TASK OBJECTIVE: Please pull out every line below that contains the string "value" and copy each one in full. Case counts.

======== EXTRACTED DATA ========

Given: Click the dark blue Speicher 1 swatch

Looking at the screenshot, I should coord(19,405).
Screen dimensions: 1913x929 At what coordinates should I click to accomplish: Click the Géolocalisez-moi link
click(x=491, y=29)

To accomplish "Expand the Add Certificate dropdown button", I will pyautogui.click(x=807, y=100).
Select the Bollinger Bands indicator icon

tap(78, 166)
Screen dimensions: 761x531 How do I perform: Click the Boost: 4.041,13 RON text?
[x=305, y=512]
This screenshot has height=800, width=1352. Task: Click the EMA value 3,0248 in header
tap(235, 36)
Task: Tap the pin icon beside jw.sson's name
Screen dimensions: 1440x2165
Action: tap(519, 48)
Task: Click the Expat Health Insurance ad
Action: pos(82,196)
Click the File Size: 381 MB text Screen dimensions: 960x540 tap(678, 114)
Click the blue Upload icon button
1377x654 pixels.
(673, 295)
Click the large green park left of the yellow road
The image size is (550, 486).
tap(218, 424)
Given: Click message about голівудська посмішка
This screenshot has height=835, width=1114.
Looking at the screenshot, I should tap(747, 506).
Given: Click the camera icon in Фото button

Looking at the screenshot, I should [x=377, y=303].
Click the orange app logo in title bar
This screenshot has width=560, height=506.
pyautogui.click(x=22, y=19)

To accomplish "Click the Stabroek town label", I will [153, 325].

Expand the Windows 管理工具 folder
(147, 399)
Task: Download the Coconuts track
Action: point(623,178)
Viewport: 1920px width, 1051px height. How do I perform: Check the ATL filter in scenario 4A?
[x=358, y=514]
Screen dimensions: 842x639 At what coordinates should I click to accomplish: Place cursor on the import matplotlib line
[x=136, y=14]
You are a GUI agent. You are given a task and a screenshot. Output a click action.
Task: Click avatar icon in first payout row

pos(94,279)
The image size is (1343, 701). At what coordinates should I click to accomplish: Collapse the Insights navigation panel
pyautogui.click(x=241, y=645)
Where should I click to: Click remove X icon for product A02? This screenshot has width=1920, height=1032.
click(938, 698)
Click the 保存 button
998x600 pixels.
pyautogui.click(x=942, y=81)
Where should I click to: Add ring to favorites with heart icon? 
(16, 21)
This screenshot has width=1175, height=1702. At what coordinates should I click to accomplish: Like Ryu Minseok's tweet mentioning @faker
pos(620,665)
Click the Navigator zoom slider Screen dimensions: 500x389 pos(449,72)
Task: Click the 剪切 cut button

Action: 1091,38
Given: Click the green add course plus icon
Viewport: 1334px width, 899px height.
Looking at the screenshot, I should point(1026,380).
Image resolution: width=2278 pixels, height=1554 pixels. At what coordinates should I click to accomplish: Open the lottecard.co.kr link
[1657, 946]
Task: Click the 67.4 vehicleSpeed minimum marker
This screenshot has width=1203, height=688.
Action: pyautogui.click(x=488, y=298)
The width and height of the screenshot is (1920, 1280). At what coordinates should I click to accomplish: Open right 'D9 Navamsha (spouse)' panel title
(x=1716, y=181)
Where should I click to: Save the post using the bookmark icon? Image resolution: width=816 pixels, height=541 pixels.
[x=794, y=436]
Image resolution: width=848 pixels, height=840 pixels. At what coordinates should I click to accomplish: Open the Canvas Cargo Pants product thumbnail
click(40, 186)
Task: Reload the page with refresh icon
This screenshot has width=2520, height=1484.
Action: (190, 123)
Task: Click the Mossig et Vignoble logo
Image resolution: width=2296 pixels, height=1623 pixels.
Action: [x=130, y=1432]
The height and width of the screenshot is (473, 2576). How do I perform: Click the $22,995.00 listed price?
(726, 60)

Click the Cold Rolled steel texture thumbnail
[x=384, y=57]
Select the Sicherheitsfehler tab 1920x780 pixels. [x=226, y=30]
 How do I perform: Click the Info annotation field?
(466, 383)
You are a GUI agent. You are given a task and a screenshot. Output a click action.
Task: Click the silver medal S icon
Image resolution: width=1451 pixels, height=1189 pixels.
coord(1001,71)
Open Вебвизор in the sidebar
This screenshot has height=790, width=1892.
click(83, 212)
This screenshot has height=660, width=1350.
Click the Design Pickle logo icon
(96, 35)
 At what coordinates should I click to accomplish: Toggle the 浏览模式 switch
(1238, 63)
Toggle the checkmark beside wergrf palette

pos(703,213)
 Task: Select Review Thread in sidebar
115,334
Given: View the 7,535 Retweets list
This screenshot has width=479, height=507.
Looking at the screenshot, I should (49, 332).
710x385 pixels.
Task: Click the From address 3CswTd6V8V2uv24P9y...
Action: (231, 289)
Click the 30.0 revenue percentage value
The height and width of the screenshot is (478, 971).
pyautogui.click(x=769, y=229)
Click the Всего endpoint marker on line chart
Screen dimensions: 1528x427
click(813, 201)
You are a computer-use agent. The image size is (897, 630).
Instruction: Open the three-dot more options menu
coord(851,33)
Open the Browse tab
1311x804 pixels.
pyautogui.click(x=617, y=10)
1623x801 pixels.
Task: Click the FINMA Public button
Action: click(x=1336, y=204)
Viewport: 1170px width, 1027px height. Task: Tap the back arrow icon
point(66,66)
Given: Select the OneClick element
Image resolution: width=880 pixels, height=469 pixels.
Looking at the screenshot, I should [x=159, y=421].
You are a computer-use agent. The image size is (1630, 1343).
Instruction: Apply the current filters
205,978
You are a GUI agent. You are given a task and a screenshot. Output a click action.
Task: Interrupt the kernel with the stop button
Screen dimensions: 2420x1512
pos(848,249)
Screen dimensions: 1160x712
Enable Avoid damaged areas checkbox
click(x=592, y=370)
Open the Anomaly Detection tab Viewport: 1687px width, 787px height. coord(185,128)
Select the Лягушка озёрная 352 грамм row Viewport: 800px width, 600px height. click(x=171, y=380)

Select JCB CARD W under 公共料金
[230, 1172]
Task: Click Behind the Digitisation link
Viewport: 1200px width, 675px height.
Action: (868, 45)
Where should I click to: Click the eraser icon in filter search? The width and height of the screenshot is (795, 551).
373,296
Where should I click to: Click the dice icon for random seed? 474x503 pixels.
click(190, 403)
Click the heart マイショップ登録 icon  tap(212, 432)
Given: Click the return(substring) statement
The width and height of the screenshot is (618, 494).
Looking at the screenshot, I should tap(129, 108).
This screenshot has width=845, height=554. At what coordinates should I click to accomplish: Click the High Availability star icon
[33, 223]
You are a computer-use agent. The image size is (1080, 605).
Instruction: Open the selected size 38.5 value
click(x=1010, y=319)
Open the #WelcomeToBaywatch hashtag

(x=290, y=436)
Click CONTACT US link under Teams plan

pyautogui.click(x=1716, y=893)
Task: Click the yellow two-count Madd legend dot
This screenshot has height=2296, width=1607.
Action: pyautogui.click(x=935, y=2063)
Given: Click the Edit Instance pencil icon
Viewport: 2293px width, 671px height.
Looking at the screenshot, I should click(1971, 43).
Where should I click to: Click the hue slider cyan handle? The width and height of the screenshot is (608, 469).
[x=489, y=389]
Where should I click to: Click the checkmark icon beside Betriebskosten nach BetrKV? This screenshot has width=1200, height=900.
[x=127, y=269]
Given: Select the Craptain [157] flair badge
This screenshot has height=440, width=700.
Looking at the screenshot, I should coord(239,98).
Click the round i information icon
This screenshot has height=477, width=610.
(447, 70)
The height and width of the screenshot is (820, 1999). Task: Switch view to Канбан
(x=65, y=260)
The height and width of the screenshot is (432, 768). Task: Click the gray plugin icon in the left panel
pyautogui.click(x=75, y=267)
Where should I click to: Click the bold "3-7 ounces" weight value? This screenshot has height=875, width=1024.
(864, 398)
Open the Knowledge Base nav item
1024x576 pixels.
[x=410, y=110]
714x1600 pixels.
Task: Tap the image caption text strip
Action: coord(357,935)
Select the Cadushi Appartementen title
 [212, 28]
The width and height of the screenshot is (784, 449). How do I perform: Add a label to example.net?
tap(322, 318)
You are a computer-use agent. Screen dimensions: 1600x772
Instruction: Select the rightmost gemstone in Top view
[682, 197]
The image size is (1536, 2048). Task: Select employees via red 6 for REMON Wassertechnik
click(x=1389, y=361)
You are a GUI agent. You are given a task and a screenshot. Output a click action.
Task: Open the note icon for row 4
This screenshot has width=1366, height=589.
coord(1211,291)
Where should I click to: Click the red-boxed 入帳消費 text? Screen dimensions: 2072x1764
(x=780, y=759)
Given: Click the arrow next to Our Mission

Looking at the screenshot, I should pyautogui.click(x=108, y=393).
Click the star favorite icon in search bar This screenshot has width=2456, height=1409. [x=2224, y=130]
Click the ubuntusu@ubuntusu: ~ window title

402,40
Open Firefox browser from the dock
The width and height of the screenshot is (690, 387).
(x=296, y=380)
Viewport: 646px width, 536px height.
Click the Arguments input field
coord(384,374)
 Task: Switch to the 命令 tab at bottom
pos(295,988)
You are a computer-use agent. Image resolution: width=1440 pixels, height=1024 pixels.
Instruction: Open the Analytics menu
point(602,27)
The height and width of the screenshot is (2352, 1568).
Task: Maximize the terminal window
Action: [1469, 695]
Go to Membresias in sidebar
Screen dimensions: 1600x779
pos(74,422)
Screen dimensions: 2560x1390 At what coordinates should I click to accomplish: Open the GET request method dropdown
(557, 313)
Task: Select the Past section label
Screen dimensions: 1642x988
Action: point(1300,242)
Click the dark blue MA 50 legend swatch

========

REPLY TO THE TASK:
This screenshot has height=800, width=1352. Task: Click the EMA value 3,0248 in header
Click the 30.0 revenue percentage value
Instruction: Open the selected size 38.5 value
Where should I click to: Click the bold "3-7 ounces" weight value? This screenshot has height=875, width=1024.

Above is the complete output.